Es un placer pertenecer a esta comunidad. Saludos a todos*,* me llegó éste amplificador que viene con problemas de piezas y quisiera revisarlo completo*,* si alguien tiene el manual o plano me ayudaría mucho*,* sin mas
                              Efrain


----------



## Jota Jota (Ago 8, 2020)

Podrías subir fotos del Amp y cual es la falla principal que presenta, porque resulta que esos amplificadores les colocan unos nombres  y no encuentra uno nada de nada, pero viendo su interior se da uno cuenta que son clones de otros amplificadores, algunos con otras modificaciones que hacen los chinitos de china.


----------



## moonwalker (Ago 12, 2020)

Jota Jota dijo:


> Podrías subir fotos del Amp y cual es la falla principal que presenta, porque resulta que esos amplificadores les colocan unos nombres  y no encuentra uno nada de nada, pero viendo su interior se da uno cuenta que son clones de otros amplificadores, algunos con otras modificaciones que hacen los chinitos de china.
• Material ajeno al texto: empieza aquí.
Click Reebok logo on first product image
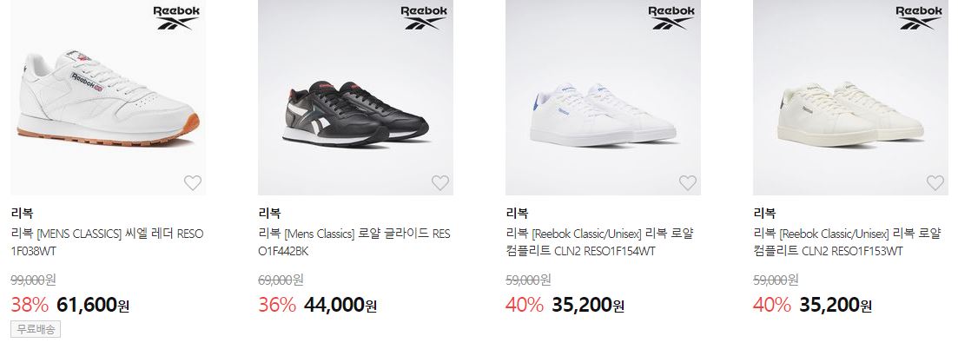The height and width of the screenshot is (356, 958). tap(176, 17)
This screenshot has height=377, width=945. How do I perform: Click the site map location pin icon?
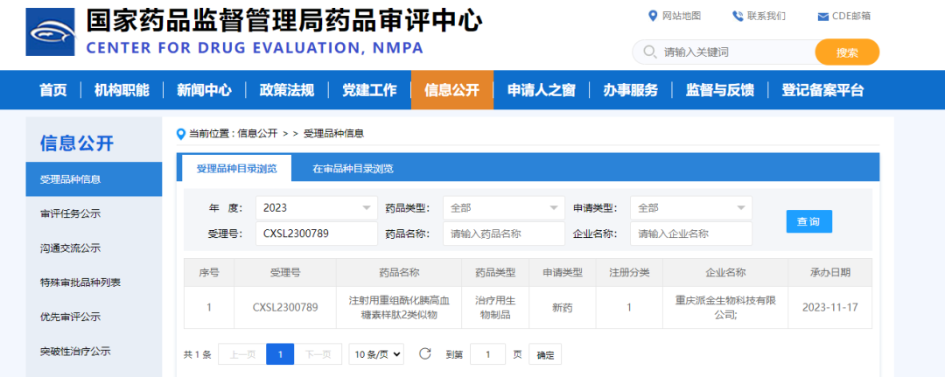click(653, 16)
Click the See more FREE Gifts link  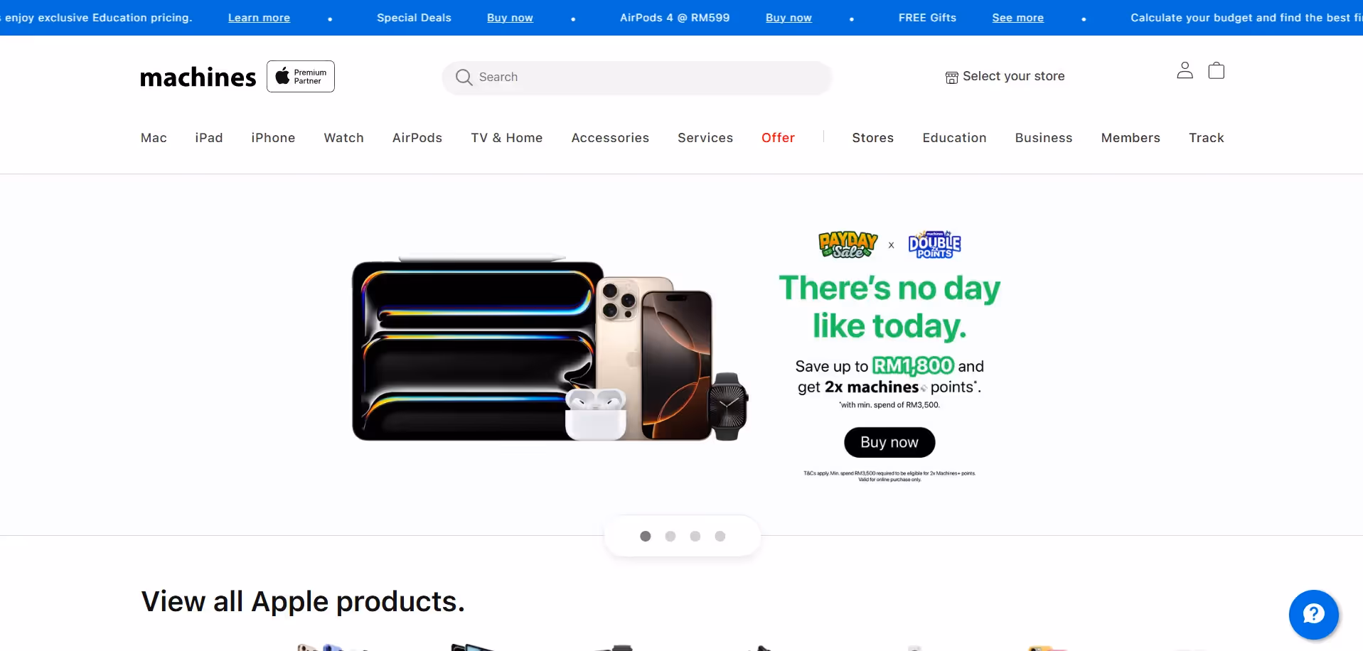click(x=1018, y=18)
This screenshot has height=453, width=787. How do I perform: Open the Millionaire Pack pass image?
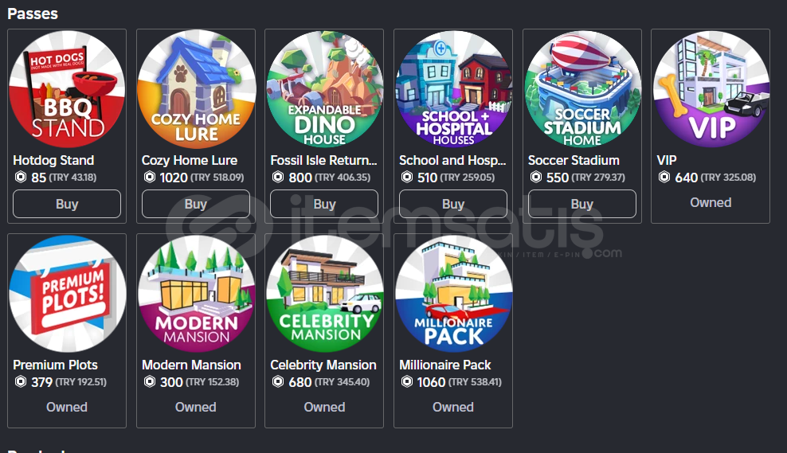tap(453, 294)
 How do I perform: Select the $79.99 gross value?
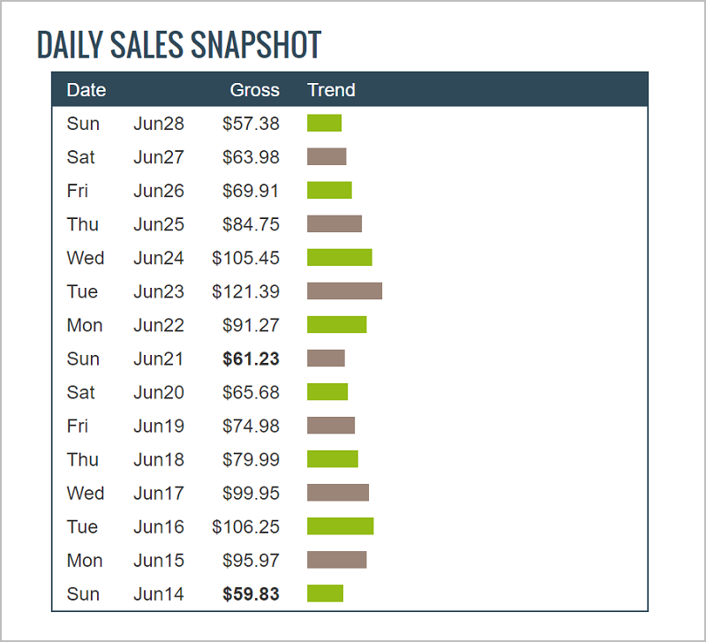251,459

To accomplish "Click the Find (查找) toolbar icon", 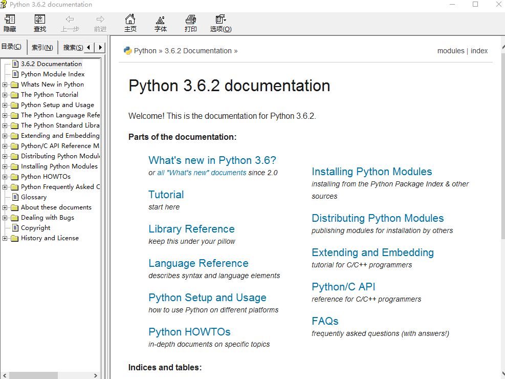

Así mismo Jota Jota. Mayormente son amplificadores con tantos nombres de Marca variados pero que comparten circuitos iguales o muy similares entre ellos especialmente los chinos. Una foto puede ser de gran ayuda para tratar de esclarecer un poco el panorama.


----------



## EFRAIN DAVID (Sep 6, 2020)

Saludos a todos en éste foro, les comento que dicho amplificador lo tuve que entregar pues cuando lo abrí completo me di cuenta que estaba completamente roto, que tenía muchas pistas rotas y cuando llamé al dueño éste me dijo que el se lo había dado a otra persona, pero ésta se demoraba en repararlo, me disculpo por el tiempo pasado y para la próxima subo una foto sin mas.
                                                                             Efrain


----------